Nebraskans, well-versed in the struggles that come along with fighting a multi-billion dollar company looking to build an oil pipeline, are cautiously celebrating alongside the Standing Rock Sioux tribe and their fellow protesters following the Army Corp of Engineers’ announcement that the Dakota Access Pipeline will not be built along its current proposed path – for now, at least.

Bold Nebraska, one of the organizations that helped support the groups fighting back against the $3.78 billion pipeline that was originally planned to be built underneath Lake Ohae, a Missouri River reservoir in North Dakota, is waiting to see what the upcoming Trump administration plans to do with both the Dakota Access Pipeline as well as the Keystone XL Pipeline once they take office in 2017.

President-elect Trump pledged during his campaign that he would push infrastructure projects like these pipelines through, though it’s still unclear just how fast his administration could reverse these decisions blocking their development.

“It's not as easy as he (Trump) says it is on Twitter to approve a pipeline,” commented Jane Kleeb, the founder of Bold Nebraska.

Whether Trump chooses to resume construction of the Dakota Access Pipeline and the Keystone XL Pipeline when he takes office or not, he will face opposition from the same sources that stood against their development since 2008.

“We’ll have some challenges obviously, but I think we can stop this thing,” said Art Tanderup, one of the Nebraskan landowners opposing the Keystone XL Pipeline. “We still have to protect the Sandhills. We still have to protect the Ogallala Aquifer. We still have to protect the landowners along the route.”

A key concern of both the Standing Rock Sioux tribe and Nebraskan landowners is the safety of their water supply.
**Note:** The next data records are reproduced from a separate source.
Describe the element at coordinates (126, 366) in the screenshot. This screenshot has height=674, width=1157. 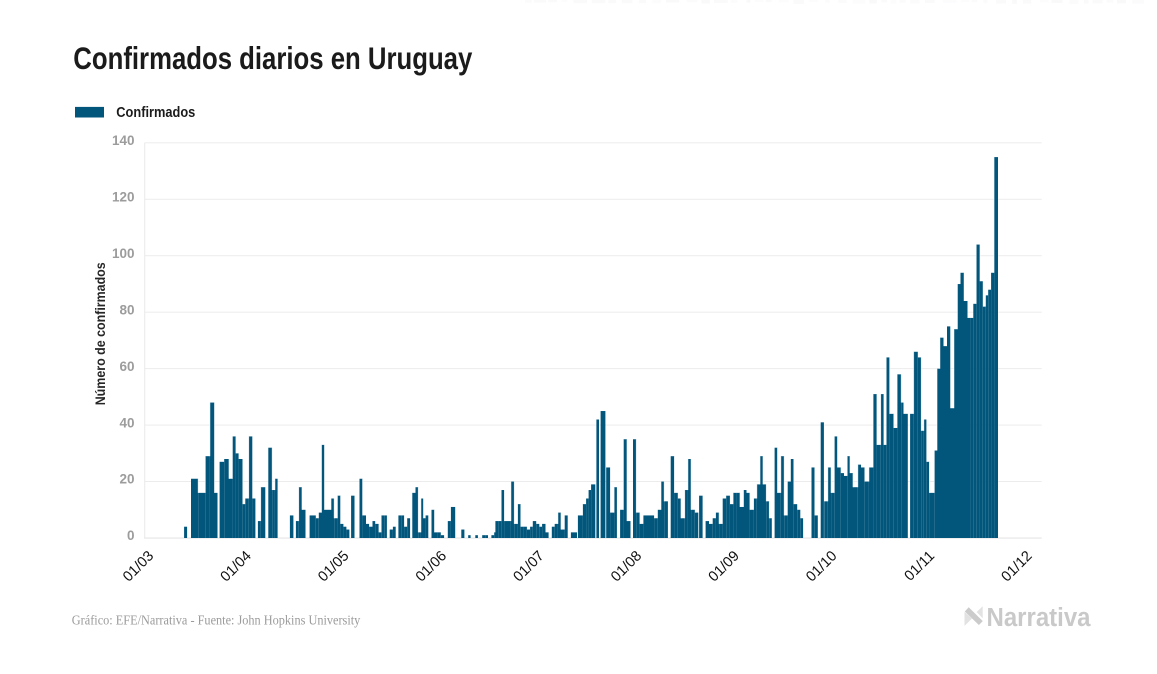
I see `svg-text: 60` at that location.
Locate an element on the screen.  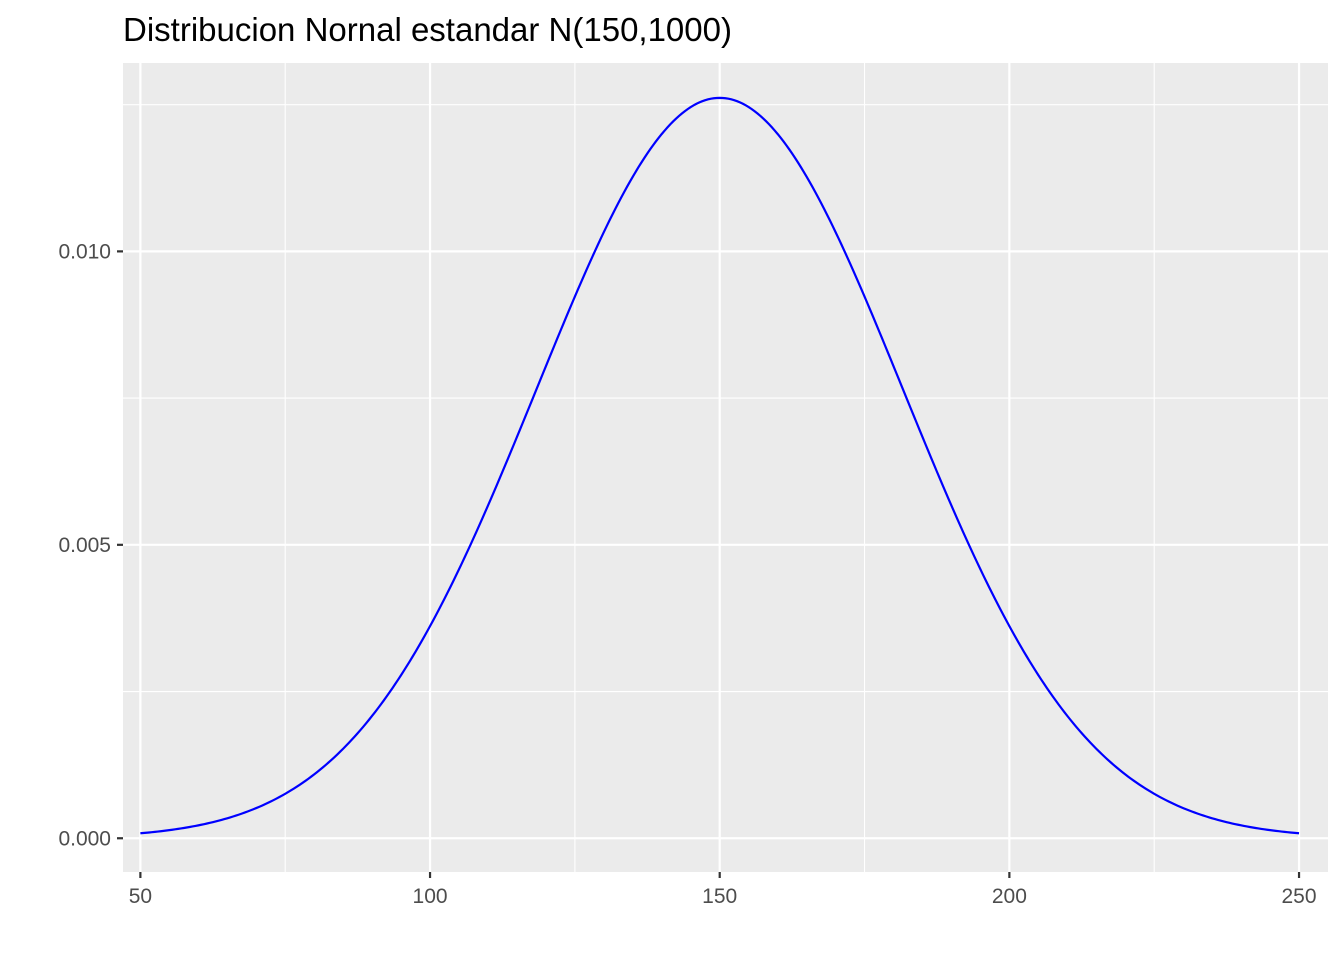
y-axis: 0.000 0.005 0.010 is located at coordinates (90, 545).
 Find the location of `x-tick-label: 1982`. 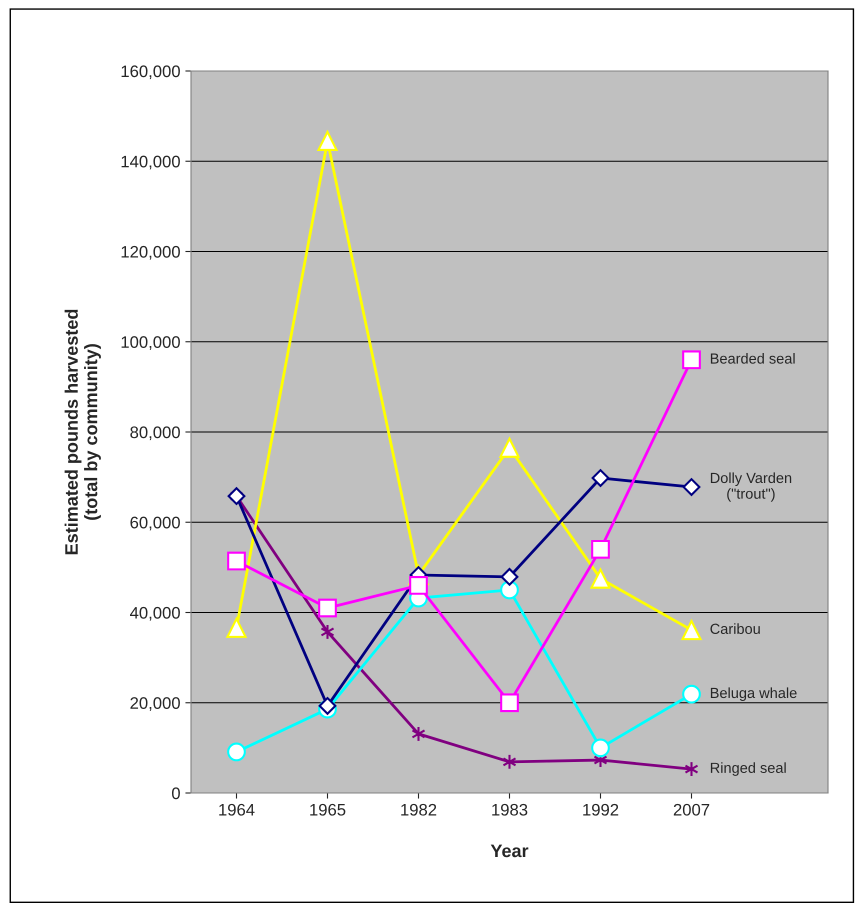

x-tick-label: 1982 is located at coordinates (418, 810).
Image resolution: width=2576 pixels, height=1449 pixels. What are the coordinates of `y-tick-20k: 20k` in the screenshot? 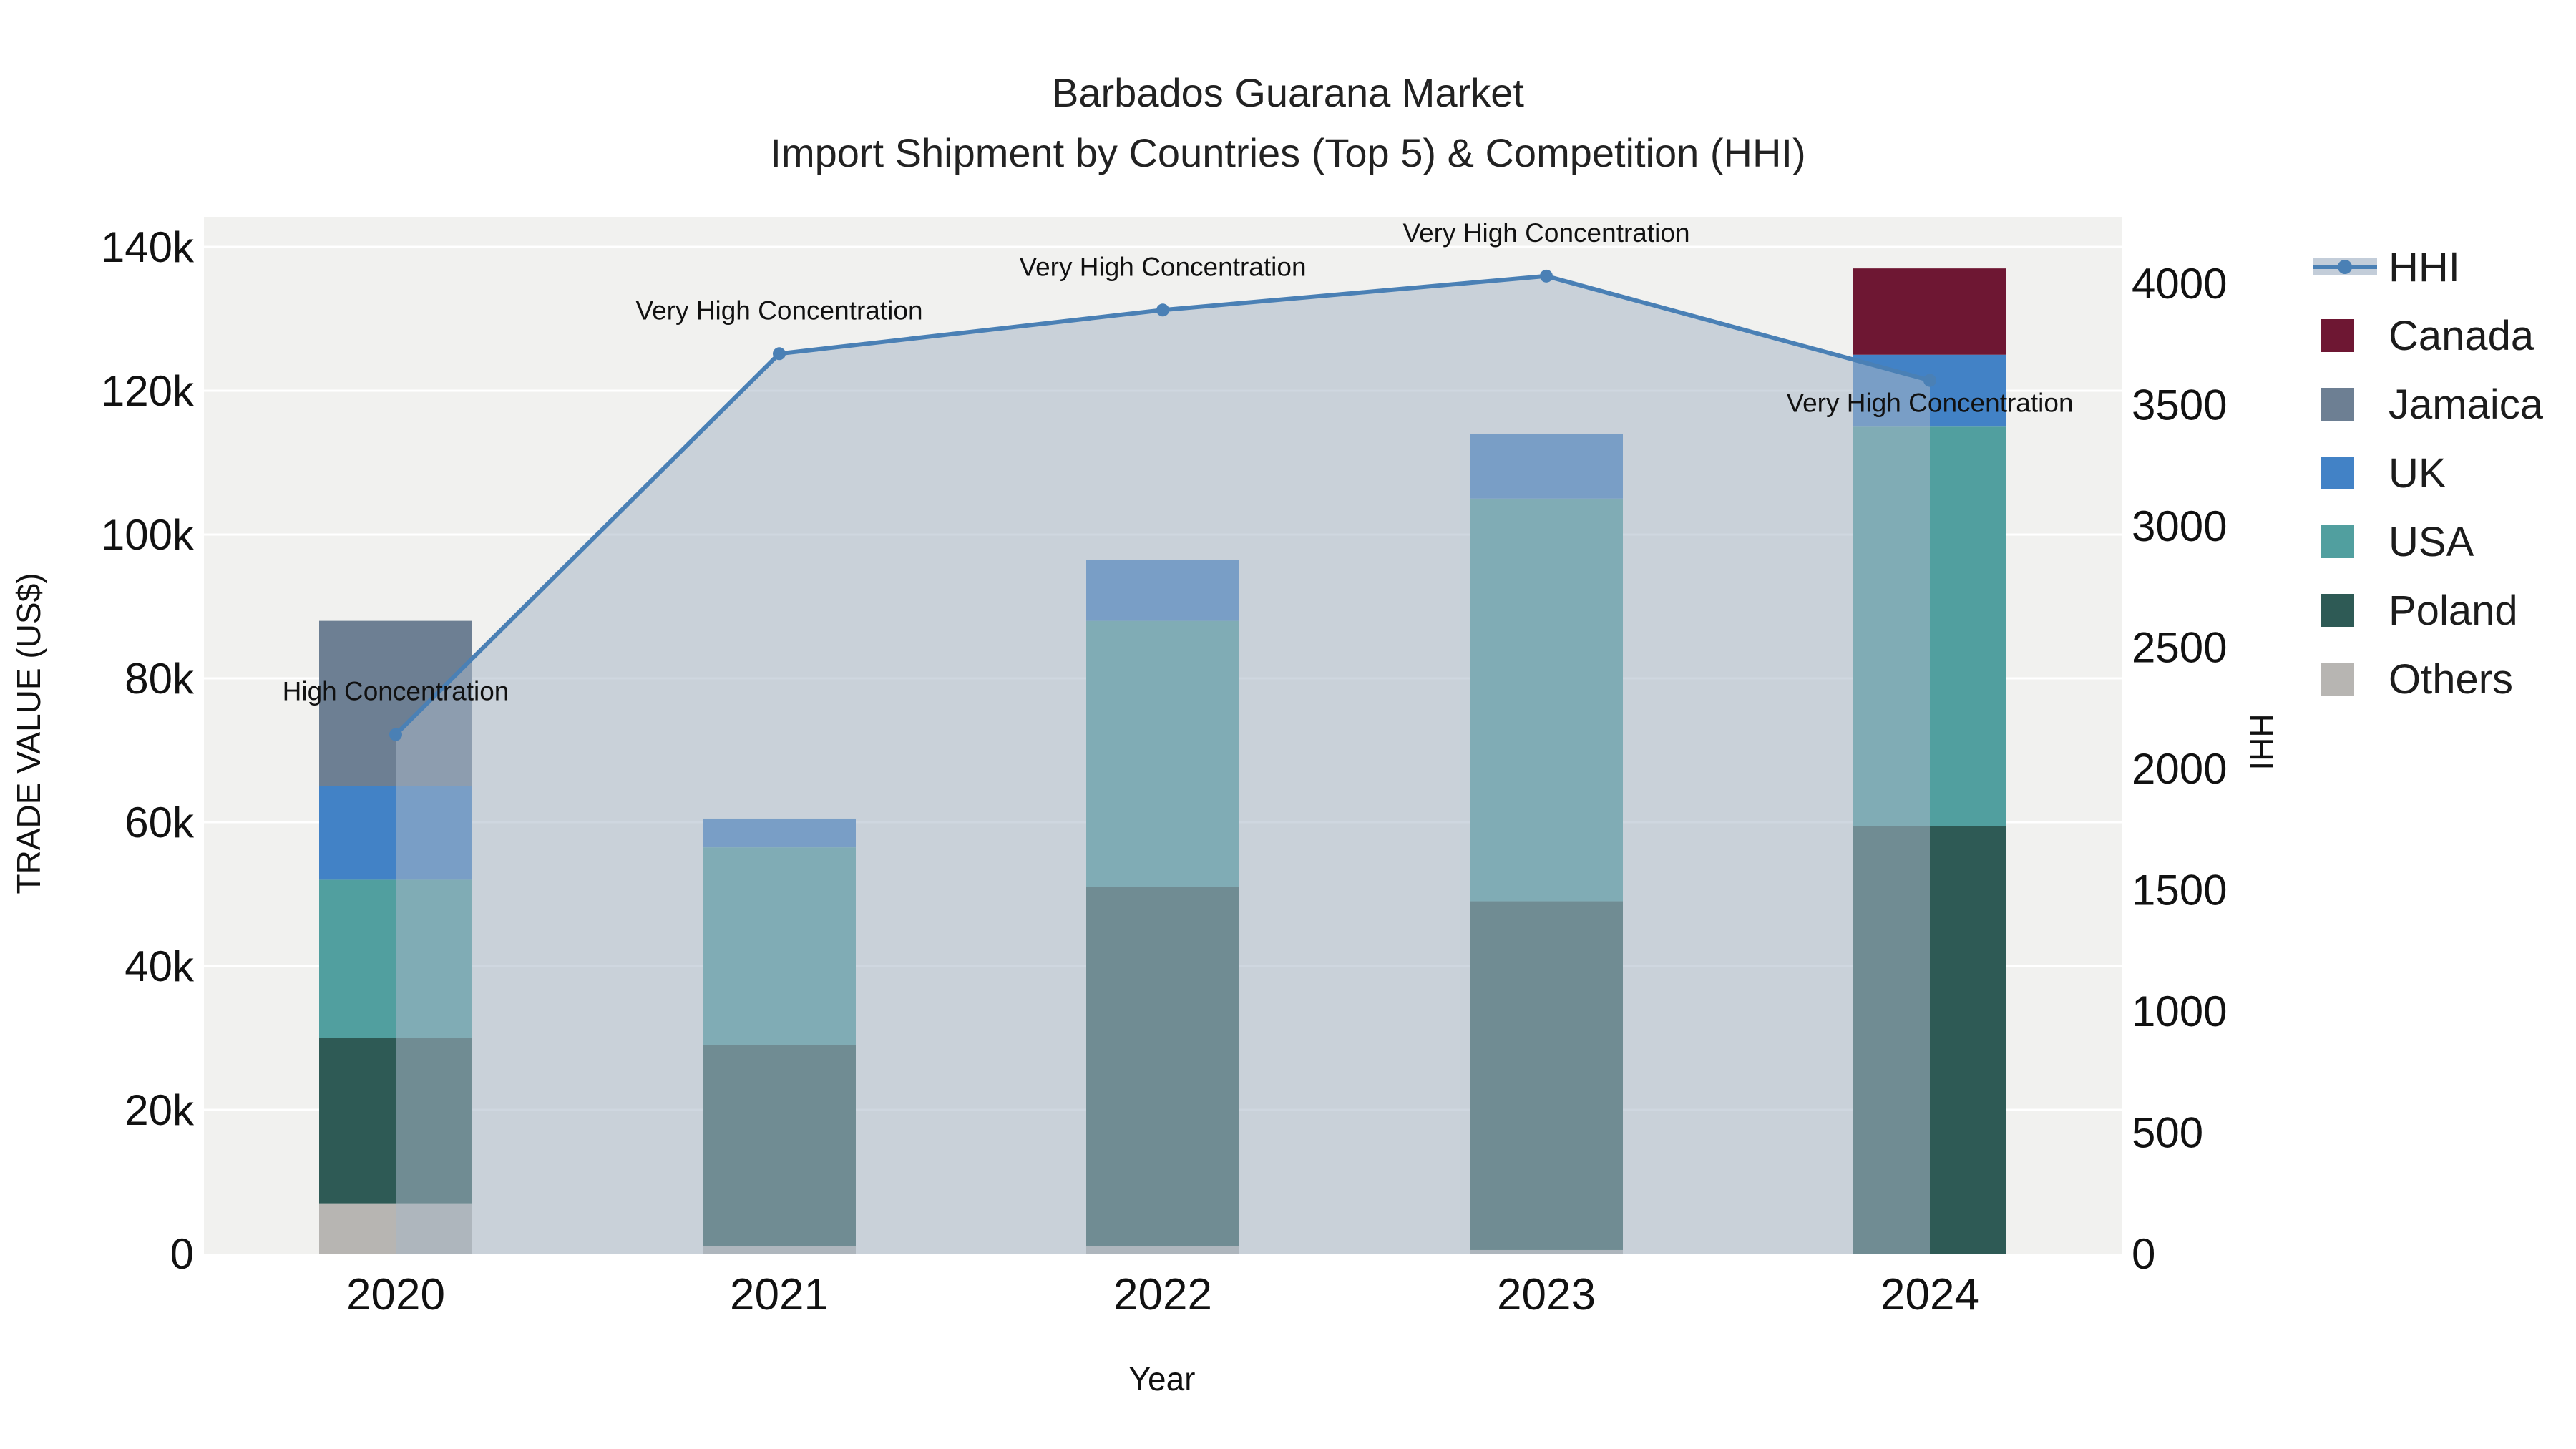 It's located at (160, 1110).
The proposed route of both pipelines puts millions of people’s source of drinking water at risk if a spill ever occurs – the Keystone XL Pipeline threatened the Ogallala Aquifer which provides water for two million or so people, and the Dakota Access Pipeline threatened Lake Ohae, the Standing Rock Sioux tribe’s source of water. In fact, the Dakota Access Pipeline was initially planned to cross the Missouri River just north of Bismarck, North Dakota before being rerouted in order to protect that city’s water supply.

According to Brian Jorde, the attorney for the Nebraskan landowners, TransCanada needs to wait until at least September of 2017 to resume their eminent domain efforts to secure a path for their pipeline since they abandoned those proceedings back in September of 2015. Nebraska state law requires a two year waiting period between abandonment and restarting the process.

The Army Corps of Engineers currently plans to look for alternate routes for the Dakota Access Pipeline that won’t threaten water supplies or sacred ancestral lands, and will conduct an environmental impact study that will include public input. This process could take years.